‘Logan’ Screenwriter Explains Why This Film Works Better Than ‘The Wolverine’
There are two ways in which Logan represents a major change for superhero movies. The first, and most obvious, is the maturity of its content. Wolverine swears, Xavier swears, people get decapitated, and both Hugh Jackman and Dafne Keen spend the majority of the film covered in fake blood. Perhaps the more interesting change, though, is what Logan doesn’t do. It doesn’t feel the need to wrap up two decades’ worth of canon, or leave the door open for a sequel, or culminate in a big fight sequence with recognizable faces from the X-Men universe. Put it another way: Logan is the best at what it does, but what it does isn’t very superhero movie-ish.
And that makes Logan, if not the best Marvel or DC superhero movie to date, then certainly the most interesting.

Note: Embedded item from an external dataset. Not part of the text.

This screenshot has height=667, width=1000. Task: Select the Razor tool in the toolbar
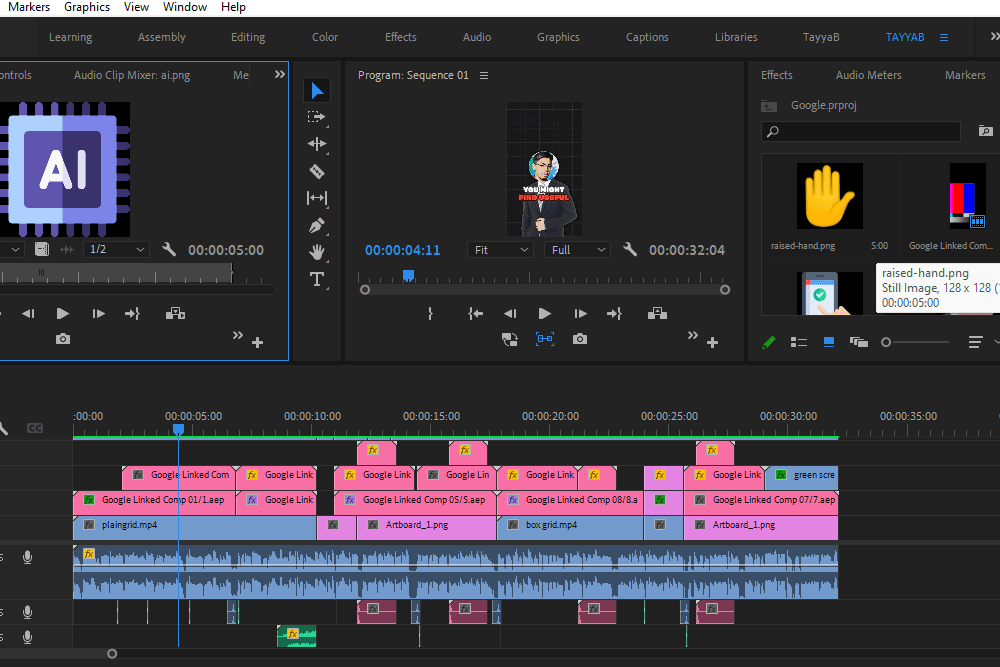tap(317, 171)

In a recent interview with The Hollywood Reporter (via Heroic Hollywood), screenwriter Scott Frank explained why he wasn’t 100% satisfied with his work on The Wolverine and why Logan is — in his opinion, anyways — a much better film:
We didn’t have to connect it to any larger “universe.” Or as Jim keeps saying, “we didn’t have to sell Happy Meals.” And so that was great. Whereas, the last one, my favorite part is where he’s in the middle of rural Japan and with this woman and being a human being and feeling what it’s like to be a human being. But we’re not there very long before we’re back to giant robots and stuff. And then it becomes just another superhero movie with a lot of CG stuff.
Frank has tapped into a sentiment a lot of people share about his previous film. While many people praised The Wolverine’s fresh setting and emphasis on character development, the film does seem to run out of steam in its final act. Our own review of The Wolverine specifically pointed to the big battle at the end as undercutting the film’s tone, reverting back to the “Schumacher-era Batman” movies that emphasized bombast and camp over the “regular guy” movie approach that The Wolverine nails in its first half.
While I’m not quite as sold on Logan as most — I liked the pivot it represented for the comic book genre more than I liked the movie itself — there’s no denying that Frank and director James Mangold were able to maintain their mature tone throughout the entirety of the film’s running time. Logan doesn’t suddenly become your typical superhero movie in the final act; Frank’s script keeps the focus on the relationship between the characters, opening the door for superhero films to tell any type of story in any type of genre that they please. It may not all hang together, but like Frank says, it is definitely a movie that says more about being human than being a mutant.
Logan is now available in theaters everywhere.